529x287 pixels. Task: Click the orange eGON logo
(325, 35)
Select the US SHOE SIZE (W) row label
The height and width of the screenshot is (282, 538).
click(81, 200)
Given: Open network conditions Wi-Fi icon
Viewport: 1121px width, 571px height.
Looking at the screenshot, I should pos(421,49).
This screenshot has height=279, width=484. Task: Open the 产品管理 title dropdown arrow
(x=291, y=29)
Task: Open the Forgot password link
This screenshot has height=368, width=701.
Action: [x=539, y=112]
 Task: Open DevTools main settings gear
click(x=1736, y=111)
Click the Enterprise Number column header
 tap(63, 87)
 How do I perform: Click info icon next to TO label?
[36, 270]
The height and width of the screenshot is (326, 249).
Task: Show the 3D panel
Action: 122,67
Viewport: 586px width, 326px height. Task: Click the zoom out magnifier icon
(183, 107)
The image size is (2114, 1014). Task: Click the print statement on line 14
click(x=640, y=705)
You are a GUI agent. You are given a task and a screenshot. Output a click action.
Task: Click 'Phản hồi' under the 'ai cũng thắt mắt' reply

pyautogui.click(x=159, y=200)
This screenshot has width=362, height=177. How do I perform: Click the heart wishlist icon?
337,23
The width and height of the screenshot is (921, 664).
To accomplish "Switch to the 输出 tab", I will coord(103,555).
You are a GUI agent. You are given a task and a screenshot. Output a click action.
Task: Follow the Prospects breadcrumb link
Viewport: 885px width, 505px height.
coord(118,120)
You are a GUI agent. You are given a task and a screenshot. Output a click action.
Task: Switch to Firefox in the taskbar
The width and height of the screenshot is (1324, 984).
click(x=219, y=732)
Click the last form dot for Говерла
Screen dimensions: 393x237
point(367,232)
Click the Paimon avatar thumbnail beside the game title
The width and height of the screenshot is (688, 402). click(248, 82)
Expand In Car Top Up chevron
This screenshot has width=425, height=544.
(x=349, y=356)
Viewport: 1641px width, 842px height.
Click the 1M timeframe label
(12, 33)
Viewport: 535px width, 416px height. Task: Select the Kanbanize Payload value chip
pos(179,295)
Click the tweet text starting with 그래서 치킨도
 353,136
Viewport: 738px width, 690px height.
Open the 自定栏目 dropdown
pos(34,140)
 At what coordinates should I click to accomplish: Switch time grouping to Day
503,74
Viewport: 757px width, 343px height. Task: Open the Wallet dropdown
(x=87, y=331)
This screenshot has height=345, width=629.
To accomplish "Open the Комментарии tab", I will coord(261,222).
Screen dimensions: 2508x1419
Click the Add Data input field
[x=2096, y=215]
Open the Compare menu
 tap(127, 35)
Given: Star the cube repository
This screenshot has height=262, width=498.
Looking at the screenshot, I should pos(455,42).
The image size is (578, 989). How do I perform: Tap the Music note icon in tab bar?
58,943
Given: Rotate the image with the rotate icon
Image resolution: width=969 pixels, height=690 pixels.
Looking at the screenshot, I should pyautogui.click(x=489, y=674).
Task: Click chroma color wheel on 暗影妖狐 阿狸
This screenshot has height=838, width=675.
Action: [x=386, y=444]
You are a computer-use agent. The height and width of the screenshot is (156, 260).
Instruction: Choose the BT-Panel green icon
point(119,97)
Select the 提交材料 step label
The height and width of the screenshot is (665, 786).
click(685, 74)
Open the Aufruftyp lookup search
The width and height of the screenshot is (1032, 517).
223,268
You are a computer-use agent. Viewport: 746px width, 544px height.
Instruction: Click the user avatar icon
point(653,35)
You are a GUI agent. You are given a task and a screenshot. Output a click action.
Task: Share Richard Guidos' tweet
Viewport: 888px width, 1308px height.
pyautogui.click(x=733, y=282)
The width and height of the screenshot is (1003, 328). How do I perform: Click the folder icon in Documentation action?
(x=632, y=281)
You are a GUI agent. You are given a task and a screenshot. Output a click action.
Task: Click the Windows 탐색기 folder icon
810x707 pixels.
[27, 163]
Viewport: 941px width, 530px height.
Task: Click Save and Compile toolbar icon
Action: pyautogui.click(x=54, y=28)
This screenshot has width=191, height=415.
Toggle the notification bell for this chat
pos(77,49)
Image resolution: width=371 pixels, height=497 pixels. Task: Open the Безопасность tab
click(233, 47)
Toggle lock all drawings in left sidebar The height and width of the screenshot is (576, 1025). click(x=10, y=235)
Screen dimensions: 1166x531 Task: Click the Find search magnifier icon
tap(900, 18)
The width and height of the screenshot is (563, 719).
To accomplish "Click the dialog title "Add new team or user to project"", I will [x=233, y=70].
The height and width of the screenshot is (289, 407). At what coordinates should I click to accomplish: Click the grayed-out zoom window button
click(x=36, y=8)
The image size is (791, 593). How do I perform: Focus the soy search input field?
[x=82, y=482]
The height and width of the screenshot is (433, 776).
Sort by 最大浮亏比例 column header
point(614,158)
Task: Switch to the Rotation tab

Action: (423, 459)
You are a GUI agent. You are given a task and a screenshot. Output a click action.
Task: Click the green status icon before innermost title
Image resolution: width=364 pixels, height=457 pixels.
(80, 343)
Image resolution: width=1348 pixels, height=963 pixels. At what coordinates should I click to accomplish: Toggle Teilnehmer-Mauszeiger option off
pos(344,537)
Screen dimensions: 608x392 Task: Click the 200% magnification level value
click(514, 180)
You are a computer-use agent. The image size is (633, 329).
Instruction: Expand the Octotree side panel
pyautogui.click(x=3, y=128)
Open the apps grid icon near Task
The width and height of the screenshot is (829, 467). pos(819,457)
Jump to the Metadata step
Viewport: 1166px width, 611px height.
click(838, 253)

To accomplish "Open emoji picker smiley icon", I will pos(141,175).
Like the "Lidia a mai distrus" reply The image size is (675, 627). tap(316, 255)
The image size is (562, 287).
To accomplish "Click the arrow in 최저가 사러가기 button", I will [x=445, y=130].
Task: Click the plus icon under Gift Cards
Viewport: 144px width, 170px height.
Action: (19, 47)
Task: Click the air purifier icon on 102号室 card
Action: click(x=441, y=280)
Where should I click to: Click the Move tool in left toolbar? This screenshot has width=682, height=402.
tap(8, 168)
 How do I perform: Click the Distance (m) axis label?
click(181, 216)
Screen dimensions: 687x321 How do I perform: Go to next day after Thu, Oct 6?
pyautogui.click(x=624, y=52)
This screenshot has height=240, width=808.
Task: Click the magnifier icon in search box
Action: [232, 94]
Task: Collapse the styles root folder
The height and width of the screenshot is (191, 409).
******
Convert the rows above into a numbered list, starting at the line that contains "The width and height of the screenshot is (921, 664)." and ending at the line that contains "(x=87, y=331)", with blank lines omitted.

1. The width and height of the screenshot is (921, 664).
2. To accomplish "Switch to the 输出 tab", I will coord(103,555).
3. You are a GUI agent. You are given a task and a screenshot. Output a click action.
4. Task: Follow the Prospects breadcrumb link
5. Viewport: 885px width, 505px height.
6. coord(118,120)
7. You are a GUI agent. You are given a task and a screenshot. Output a click action.
8. Task: Switch to Firefox in the taskbar
9. The width and height of the screenshot is (1324, 984).
10. click(x=219, y=732)
11. Click the last form dot for Говерла
12. Screen dimensions: 393x237
13. point(367,232)
14. Click the Paimon avatar thumbnail beside the game title
15. The width and height of the screenshot is (688, 402). click(248, 82)
16. Expand In Car Top Up chevron
17. This screenshot has width=425, height=544.
18. (x=349, y=356)
19. Viewport: 1641px width, 842px height.
20. Click the 1M timeframe label
21. (12, 33)
22. Viewport: 535px width, 416px height. Task: Select the Kanbanize Payload value chip
23. pos(179,295)
24. Click the tweet text starting with 그래서 치킨도
25.  353,136
26. Viewport: 738px width, 690px height.
27. Open the 自定栏目 dropdown
28. pos(34,140)
29.  At what coordinates should I click to accomplish: Switch time grouping to Day
30. 503,74
31. Viewport: 757px width, 343px height. Task: Open the Wallet dropdown
32. (x=87, y=331)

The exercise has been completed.